A principios del año 1982, vine a vivir a Lima y me afinqué en el cuarto de un viejo edificio ubicado en la cuadra 19 de la avenida Arequipa. Entonces no lo sabía y todavía no me interesaban las coincidencias que enrumbaban mi vida, pero cuando me enteré que en aquella esquina de mi nuevo barrio, donde todas las mañanas tomaba el bus, había muerto Juan Ojeda arrollado por un vehículo, sufrí una conmoción. ¿De qué estoy hecho?, pensé, ¿soy hijo de las coincidencias o tengo una determinación, un designio más fuerte que el azar?
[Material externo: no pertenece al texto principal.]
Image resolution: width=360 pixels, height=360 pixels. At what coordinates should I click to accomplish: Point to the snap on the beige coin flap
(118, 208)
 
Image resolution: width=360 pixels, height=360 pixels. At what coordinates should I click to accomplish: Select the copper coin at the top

En los años 1984 y 1985, casi sin proponérmelo, fui a parar a Ayacucho, Puquio, Lucanas, Huamanga, Huanta, La Mar y San Francisco, también estuve en Apurímac, Abancay, Andahuaylas, y pude recorrer los mismos lugares que en su infancia y juventud recorriera José María Arguedas. Y sin que yo pudiera darme cuenta, caí en un remolino de historias vertiginosas, pude ver y oír infinidad de historias, sentir en carne propia terribles relatos de gentes desconocidas. Entonces me convencí de que dichas coincidencias no podían ser casualidad, que algún día debía escribir esas historias, que estaba obligado a ser escritor en el Perú, que estaba comprometido a pensar y a escribir en peruano.
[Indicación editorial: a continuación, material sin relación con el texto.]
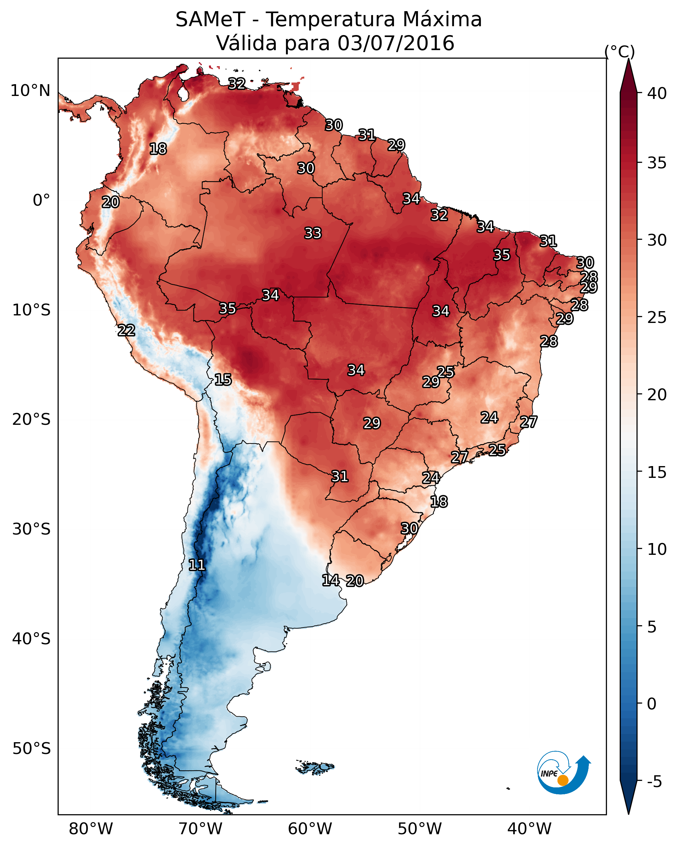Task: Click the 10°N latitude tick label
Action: [30, 91]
Años más tarde, cuando empezaba a escribir mi primera novela, nuevamente llegaron a mí una serie de acontecimientos inesperados. Conocí a Jaime Guzmán -hombre alucinado y temerario como el Quijote- quien fue el primero en creer que yo podía ser un escritor y el que de hecho acabó publicando aquel primer libro. Conocí a Oswaldo Reynoso -filósofo de la calle, poeta de la noche y maestro de juventudes- de quien recibí como un legado imperecedero, a través de su voz cincelada, de su poesía sutil, el fuego vivo de una nación milenaria. Y un día, de pronto, me encontré rodeado, abrigado por mis mayores (Washington Delgado, Carlos Eduardo Zavaleta, Alejandro Romualdo), de todos ellos, como de un manantial, fui bebiendo el agua a veces prístina y mansa -a veces bronca y turbia- de la peruanidad.
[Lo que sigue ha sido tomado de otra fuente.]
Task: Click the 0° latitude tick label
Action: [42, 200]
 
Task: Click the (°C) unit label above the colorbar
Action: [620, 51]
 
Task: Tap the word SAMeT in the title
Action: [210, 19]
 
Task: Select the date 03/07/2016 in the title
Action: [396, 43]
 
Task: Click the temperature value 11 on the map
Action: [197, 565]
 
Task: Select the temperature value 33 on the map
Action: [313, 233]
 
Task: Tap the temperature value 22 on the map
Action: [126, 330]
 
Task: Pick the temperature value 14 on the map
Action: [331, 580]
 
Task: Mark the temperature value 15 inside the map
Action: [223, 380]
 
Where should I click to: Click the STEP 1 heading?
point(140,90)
Hace tres años, después de incubarla veinticinco años en mi mente, comencé a escribir la novela "Ese camino existe". Me propuse escribir un libro donde no estuviera solamente retratado mi puerto y sus personajes paralógicos, sino sobre todo donde estuviera reflejado el Perú y todas las caras que componen su nacionalidad variopinta. Queda decirles a los jóvenes de mi país, que en una nación -una comunidad proyectada hacia el futuro- no puede haber lugar para el desaliento. Que por más que delante de nuestros ojos desfilen las caravanas de la barbarie, de la destrucción y la muerte, detrás de ellas siempre estará abierto el vasto camino de la esperanza.
Ahora, después de tanto tiempo transcurrido, con el paso y el peso de los años, obviamente ya no pienso que soy hijo de la casualidad, más bien estoy convencido de que todo lo que me ha ocurrido corresponde exactamente a mi condición de ser peruano. Estoy seguro que tengo una herencia, un encargo que recae sobre mis hombres por el solo hecho de haber nacido en esta tierra. Pero no me considero un elegido, al contrario, estoy obligado a escribir como el más simple y común de los peruanos, alejado de toda banalidad. Y con eso tengo bastante. Porque ser peruano, señores, es un compromiso muy, serio, gravísimo, una condición humana alimentada por una cultura forjada cinco mil años antes de Cristo, un mandato que nos llega desde las primeras auroras de la civilización. Y con eso me basta para estar vivo, para vivir dignamente, para seguir escribiendo hasta el fin de mis días. Muchas gracias.